I'm sure no one would disagree that our tax laws are exceedingly complicated. As noted above by it's developer, i-orp ignores these complications when it gives its tax advise. The BigFoot48 spreadsheet does a better job of modeling the tax code. But, it's still a simplification.
I've been doing some trial runs through TurboTax. I want to see if there are any obvious short term actions that I should take. Further, I need to see what factors I should include in a long term model.
I made two statements above. First, that any extra income I realize beyond the top of the 15% bracket would be taxed at 30%. Second, that one should also consider state taxes. My short term conclusion is that, my statement about 30% is only partially true. Also, I should follow my own advice about state taxes.

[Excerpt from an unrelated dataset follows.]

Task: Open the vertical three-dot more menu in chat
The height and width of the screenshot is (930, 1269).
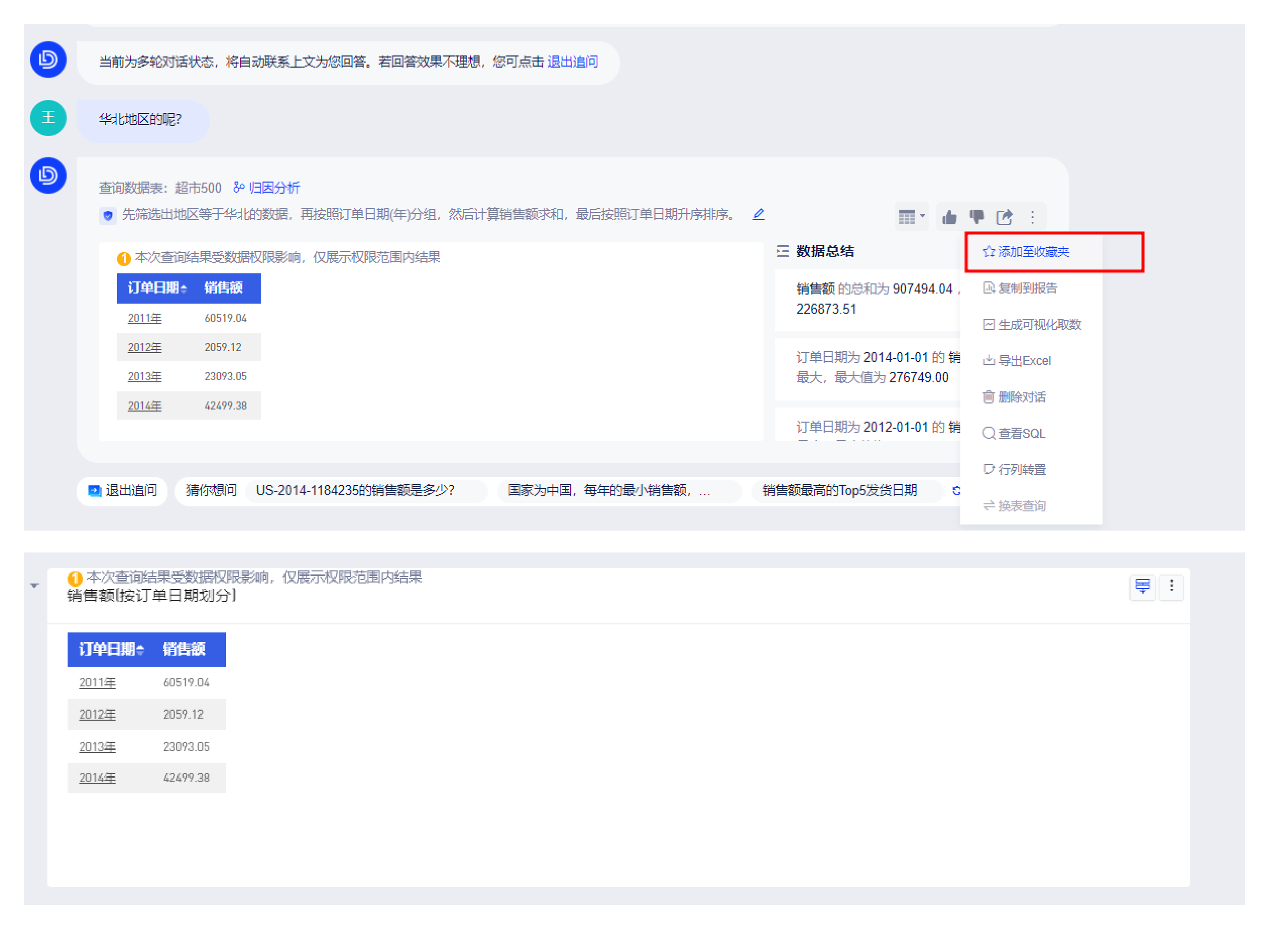Action: [1032, 217]
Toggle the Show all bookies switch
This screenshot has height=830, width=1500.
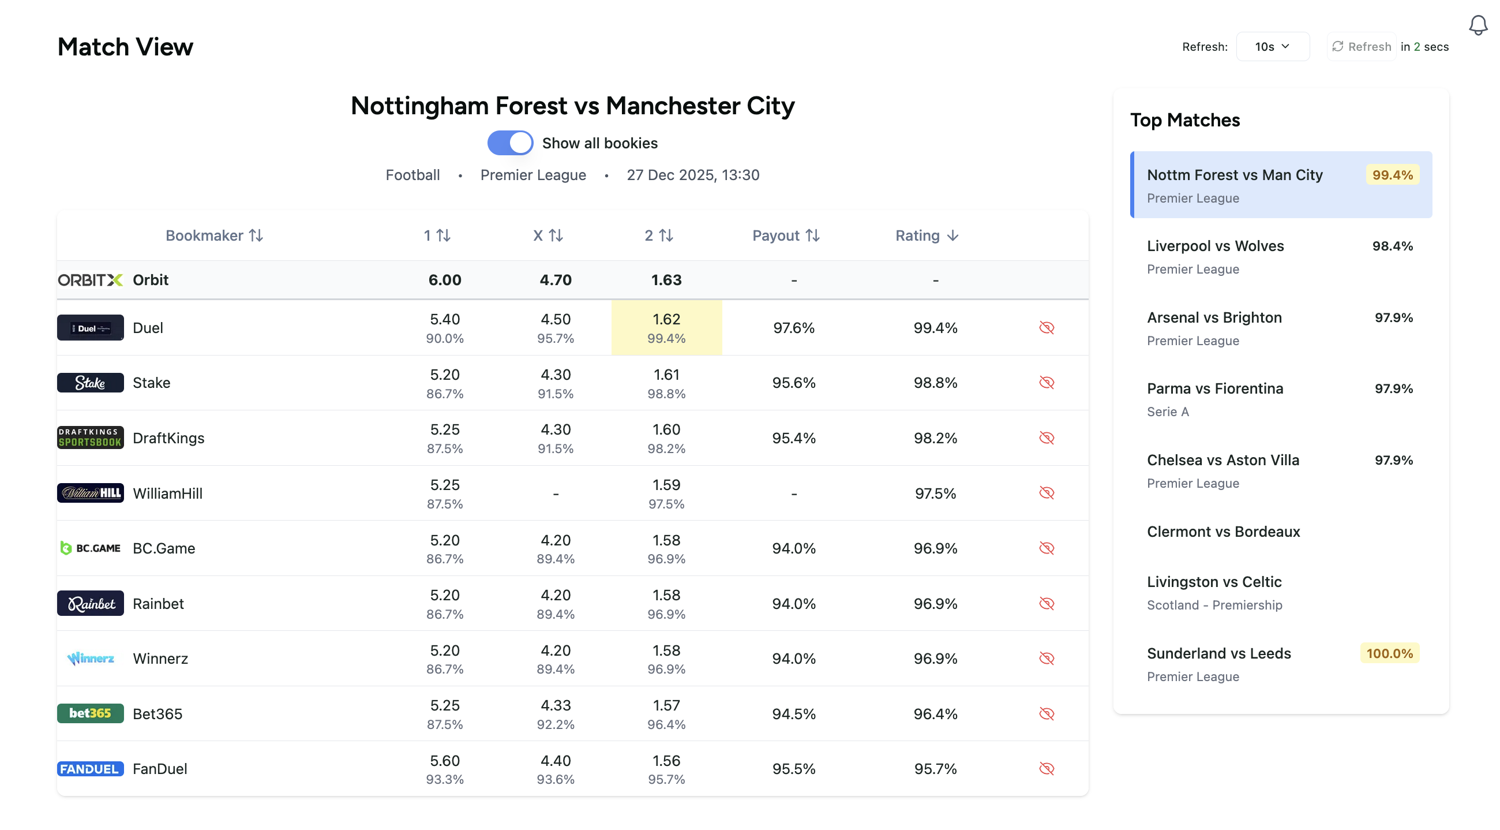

Briefly, the way an extra dollar beyond the 15% bracket is taxed at 30% is that it pushes a dollar of Qualified Dividend from the special 0% treatment into 15% taxation. Plus, that dollar gets taxed at 15% as well. The way I was wrong about this is that I have foreign income in our taxable portfolio. I fill out the very non-intuitive Form 1116 to claim a Foreign Tax Credit. I can only claim part of the foreign taxes that our investments paid. If I increase our income by converting more ROTH, I can claim more.
Our state excludes $20,000 of retirement income (SS, Pension, ROTH conversion) per individual if over 55 ($24,000 if over 65). Then, there is a 4.63% flat tax.
Before reading this thread, I'd already made partial ROTH conversions for 2014. I used a strategy of converting up to the top of the 15% bracket. This was less than the $40,000 ($20,000 self + $20,000 spouse) that gets special state tax status. TurboTax tells me if I convert up to $40,000. The tax on the additional amount is ~25% Federal (because of the Foreign Tax Credit quirk) plus 0% state. If I delay, it'll be taxed at least 25% Federal + 4.63% state (SS will fill the state retirement income exclusion).
Bumping our conversions to $40,000 now seems to be a no brainer. Converting more may also make sense. OR planner makes a good point about this. I need to delve deeper to convince myself.
I tried to describe this a simply as I could. It still sounds complicated. This is just my situation. Everyone is going to have their own complications. IMHO, most tax strategy recommendations ignore these complications.